The changed nature of spatial economies plays to London’s strength as a geographically large city within a dynamic prosperous region. London’s spatial economy now has multiple types of growth clusters. Some, like finance and professional services, prefer tight clustering in high experience business districts. Others such as digital and screen industries prefer larger spaces with affordable borderlands where smaller firms can thrive. Life sciences and medical industries require proximities with research and clinical practice, and controlled campus environments. Whereas our maker economies need compelling destinations to drive demand and feed design.
This means that London’s rich sector mix is now driving a more distributed business landscape, with greater scope for local hubs to thrive.

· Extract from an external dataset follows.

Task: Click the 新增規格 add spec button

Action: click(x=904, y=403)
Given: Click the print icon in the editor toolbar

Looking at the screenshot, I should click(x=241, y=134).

The big cycle changes to property and the built environment are a catalyst for London too. More than any other city, London has the largest global cluster of world-leading firms and practices in Architecture and Urban Design, Planning & Civil Engineering, Property Development & Investment, Construction & Infrastructure.
London’s scale and reach, negotiated character and reinventive capacity, mean that this city is the global innovation district of the built environment, and the world capital of urban design; a place where leaders in the built economy and urban fabric cluster together to compete and collaborate for edge.
The quest is now focused on how the built environment leads on beauty, climate, innovation, agility, inclusion and experience. A greater design challenge there is none.
London’s New Agenda is about how to lead the world to build a new social contract that addresses planetary, social, and spatial justice.
This new contract will be intolerant of high carbon living, and much more focused on access to clean air, healthy lifestyles, and affordable housing. It requires a city that works for all its citizens, not simply the high skilled or well paid. No city can succeed without optimising its physical shape and built form to meet the needs of its people and the planet. If we don’t learn, and show, how to do this now, we face a long cycle of uncertainty, and perhaps an unmanaged decline.